Extracted records
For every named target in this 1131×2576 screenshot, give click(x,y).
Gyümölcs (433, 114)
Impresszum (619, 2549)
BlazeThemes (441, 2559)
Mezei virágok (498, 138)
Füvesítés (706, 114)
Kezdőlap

Task goal:
Down to the last line, give the records again exactly.

Reply to the exercise:
For every named target in this 1131×2576 screenshot, give click(x,y).
Gyümölcs (433, 114)
Impresszum (619, 2549)
BlazeThemes (441, 2559)
Mezei virágok (498, 138)
Füvesítés (706, 114)
Kezdőlap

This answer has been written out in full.